Collected data entries
▽

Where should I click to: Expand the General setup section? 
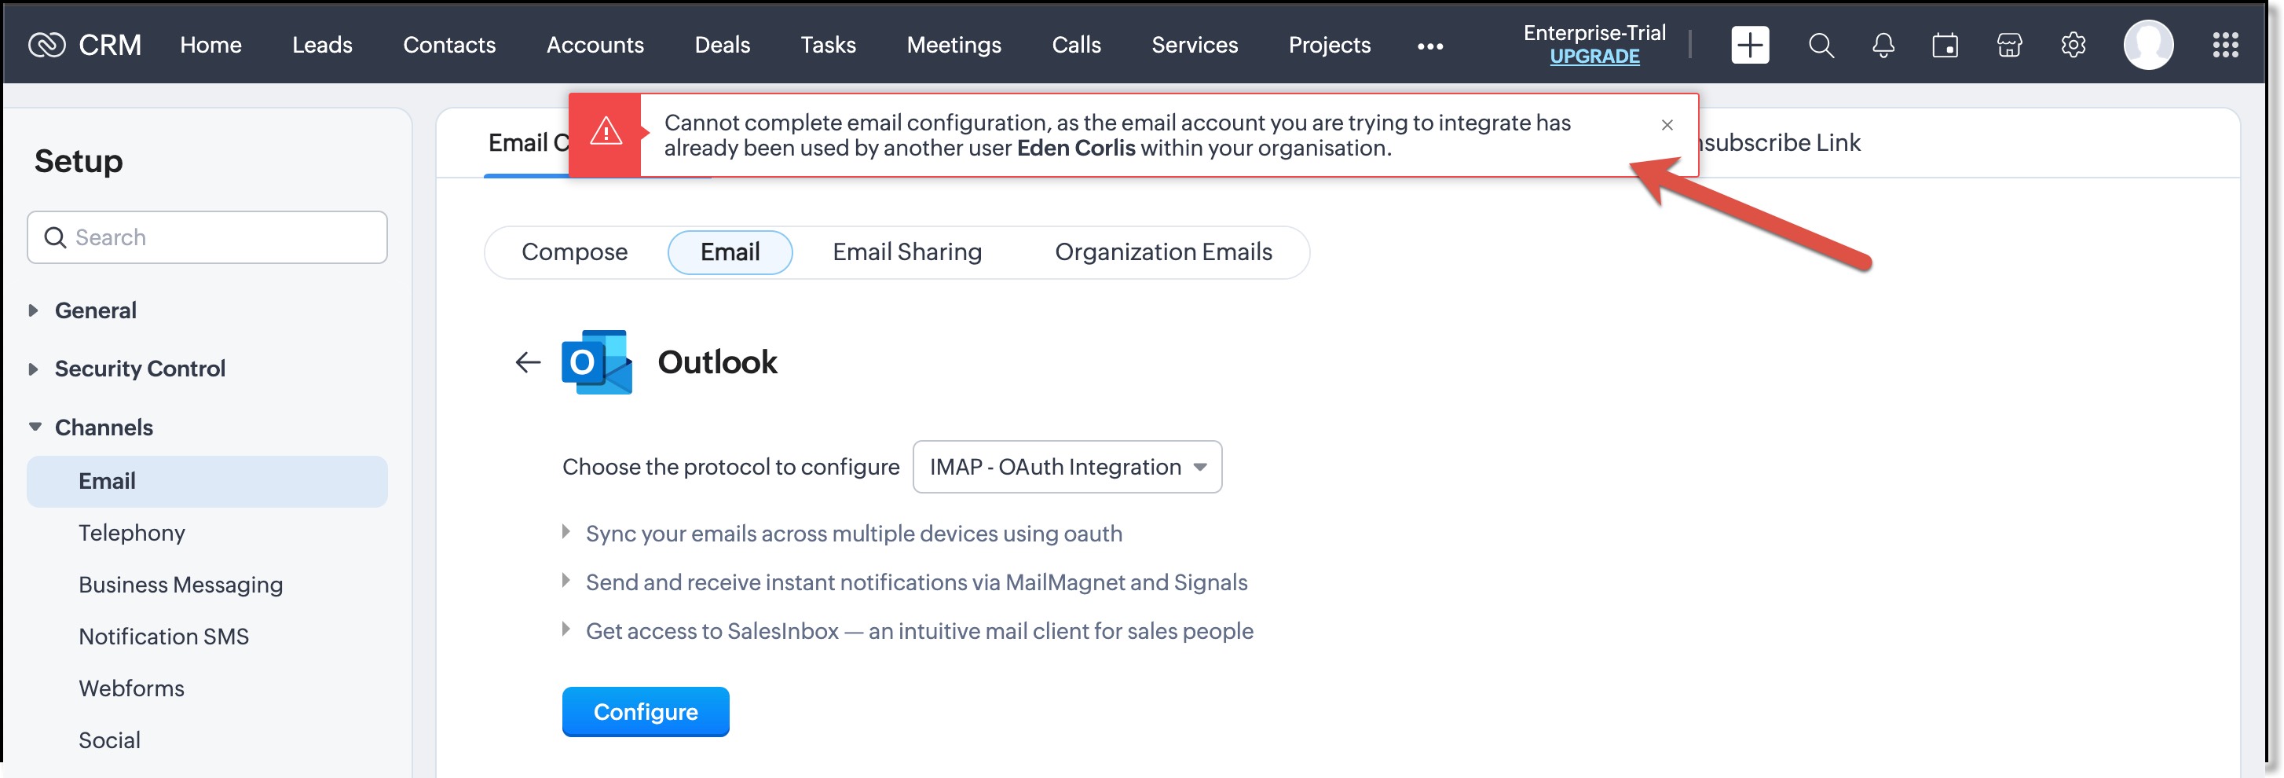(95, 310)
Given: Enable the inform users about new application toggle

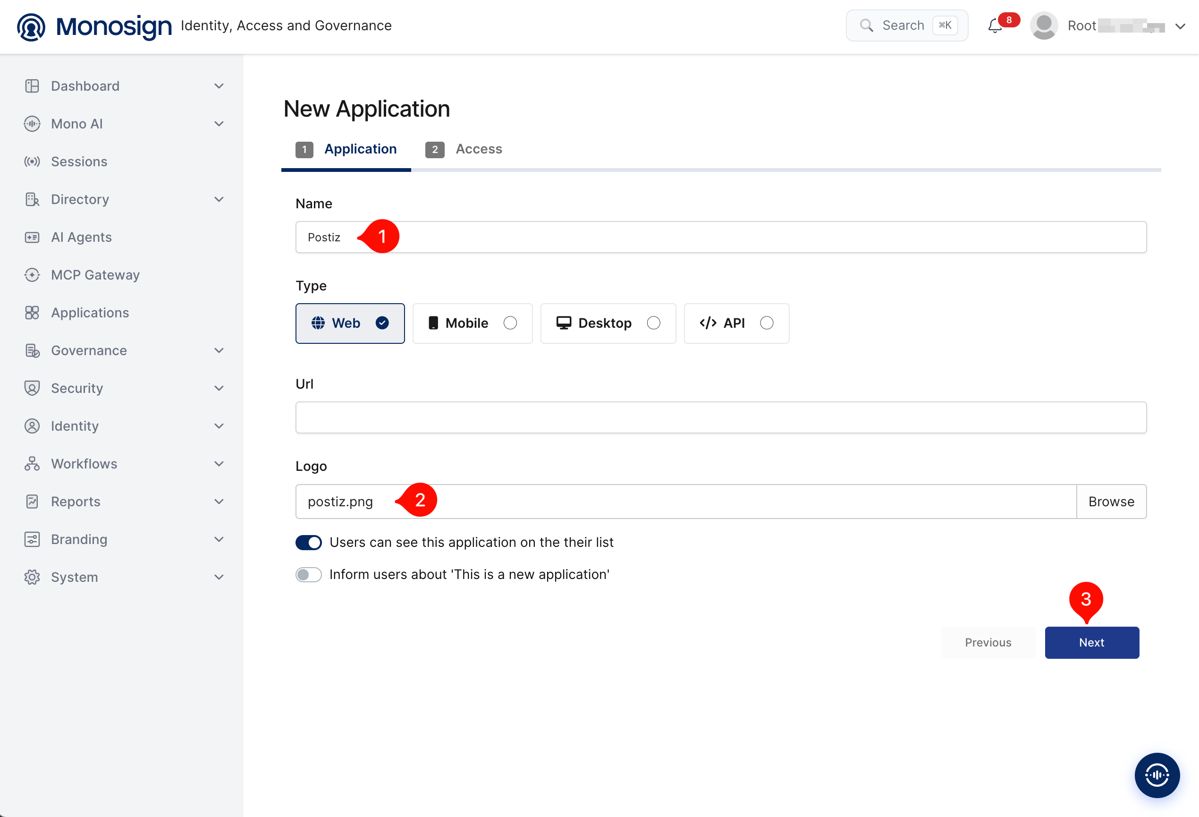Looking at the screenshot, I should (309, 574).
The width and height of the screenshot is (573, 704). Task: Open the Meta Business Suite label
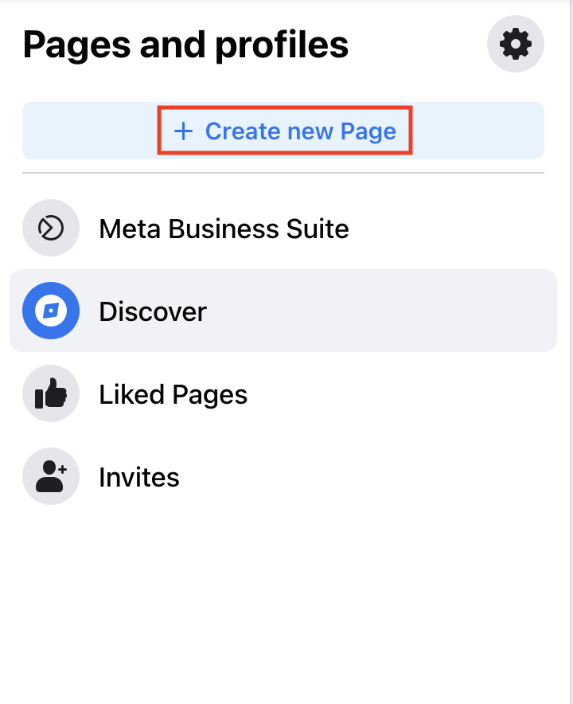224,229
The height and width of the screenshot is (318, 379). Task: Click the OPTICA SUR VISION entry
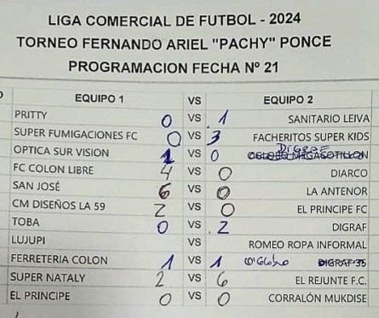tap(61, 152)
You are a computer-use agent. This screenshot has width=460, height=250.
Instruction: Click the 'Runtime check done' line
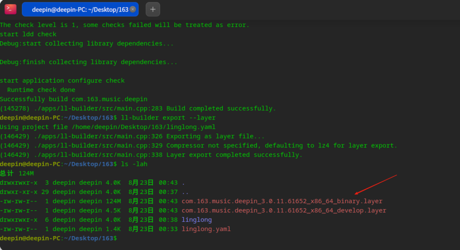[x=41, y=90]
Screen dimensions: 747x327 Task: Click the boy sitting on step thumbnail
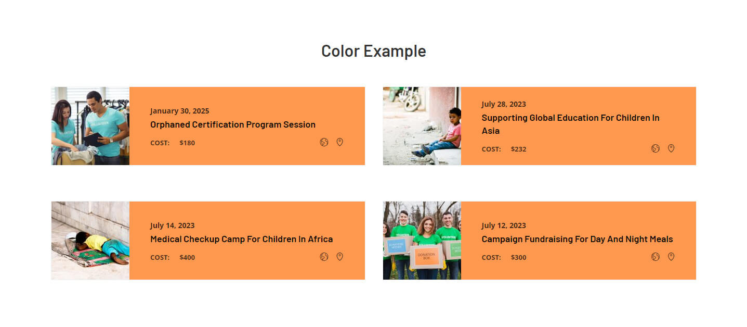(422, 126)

△
▽

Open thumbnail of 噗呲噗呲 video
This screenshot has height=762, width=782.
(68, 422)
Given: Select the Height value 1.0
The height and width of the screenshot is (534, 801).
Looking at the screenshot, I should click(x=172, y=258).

△
▽

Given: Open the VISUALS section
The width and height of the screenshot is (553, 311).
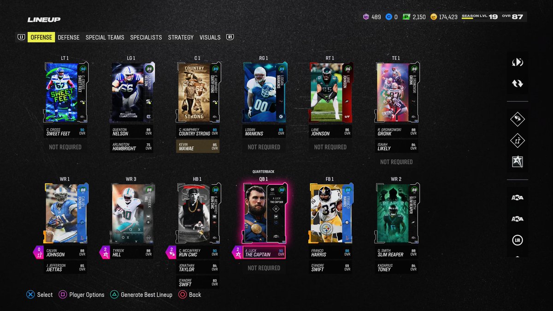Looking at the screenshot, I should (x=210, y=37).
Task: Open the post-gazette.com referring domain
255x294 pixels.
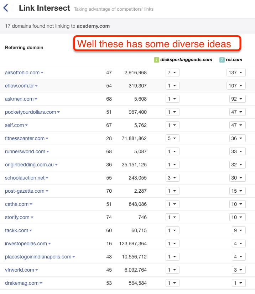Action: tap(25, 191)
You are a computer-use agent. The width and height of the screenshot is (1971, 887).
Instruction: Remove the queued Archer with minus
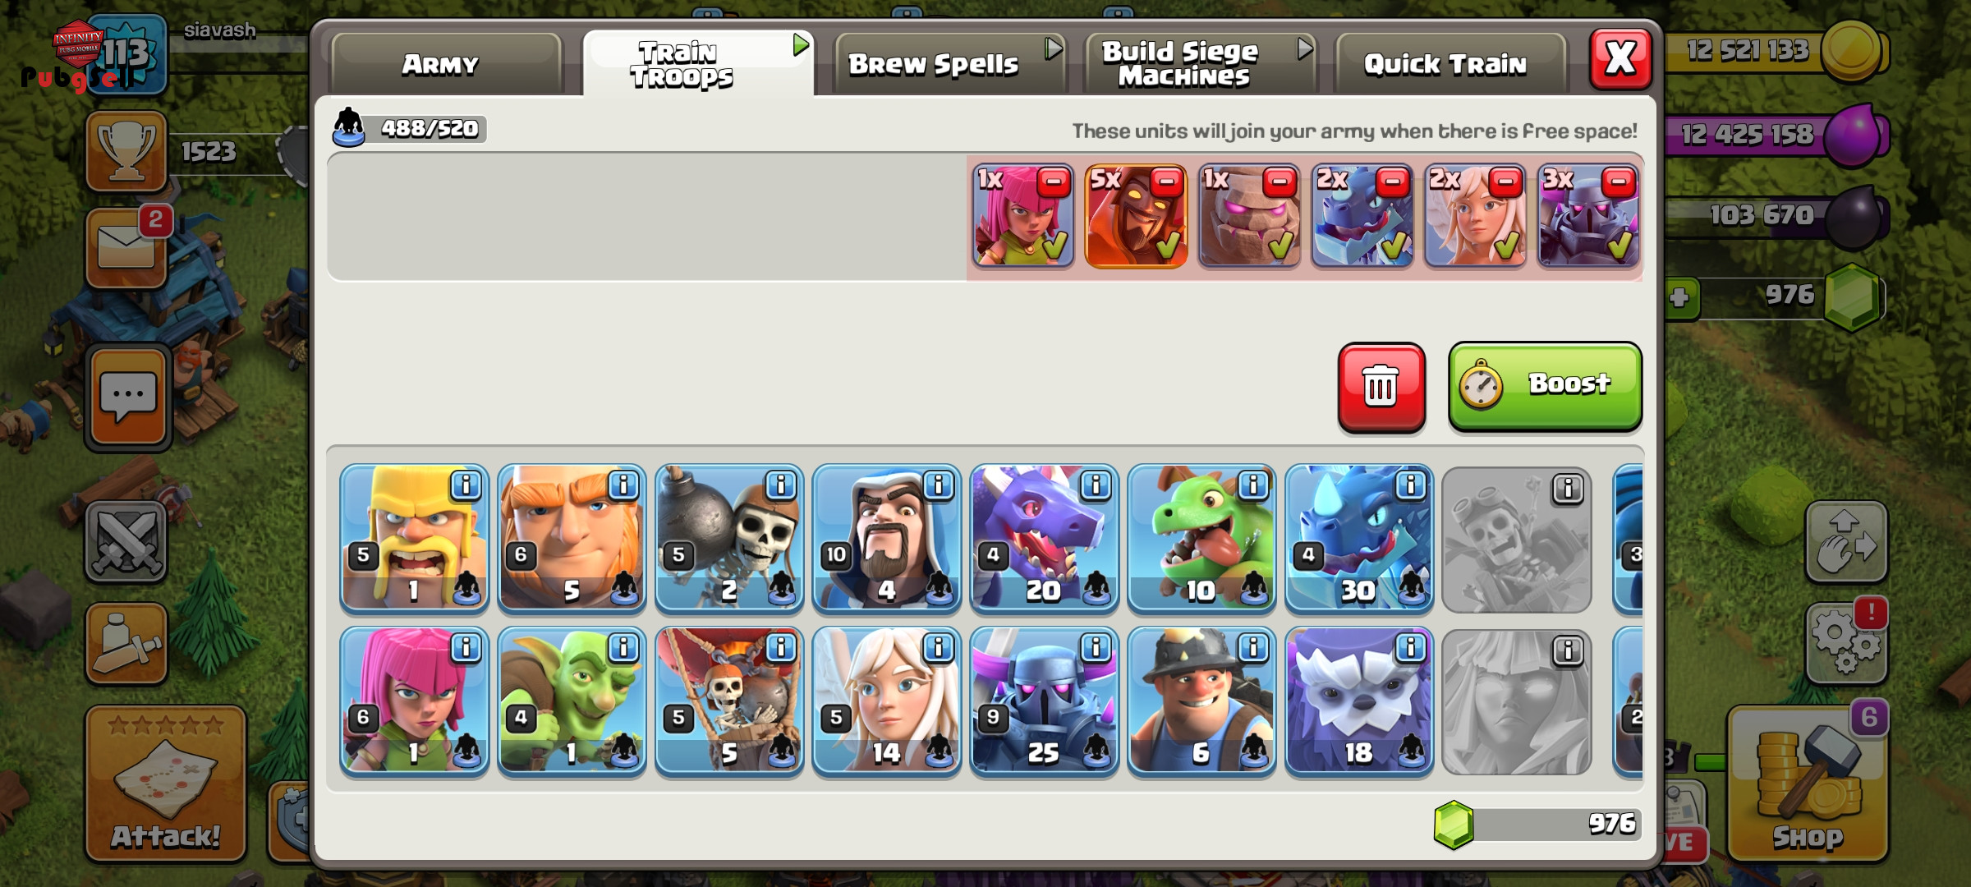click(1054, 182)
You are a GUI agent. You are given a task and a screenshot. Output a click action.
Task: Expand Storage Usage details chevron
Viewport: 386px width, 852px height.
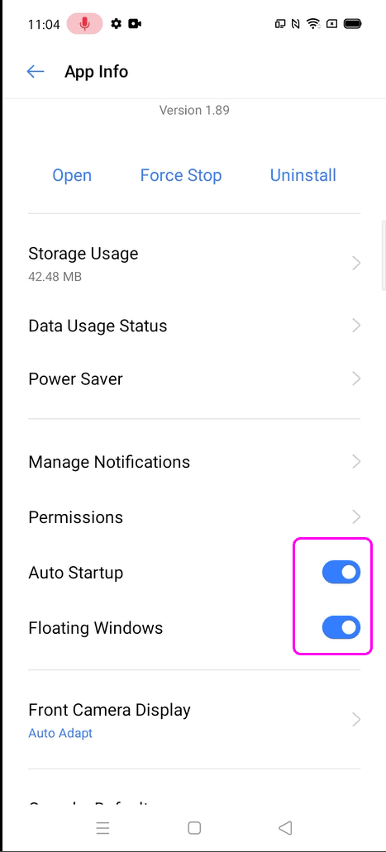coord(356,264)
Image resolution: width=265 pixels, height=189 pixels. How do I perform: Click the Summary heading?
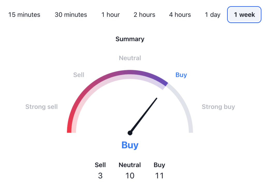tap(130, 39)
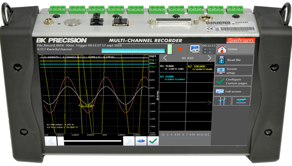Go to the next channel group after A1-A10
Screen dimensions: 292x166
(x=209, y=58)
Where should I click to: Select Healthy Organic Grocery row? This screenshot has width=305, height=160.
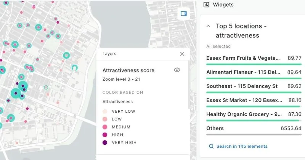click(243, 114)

△

● The problem: Each line above where the word "computer" occurs should be returned in full.

● Answer box:
You are a computer-use agent. This screenshot has width=460, height=250.
You are a computer-use agent. The width and height of the screenshot is (1971, 887).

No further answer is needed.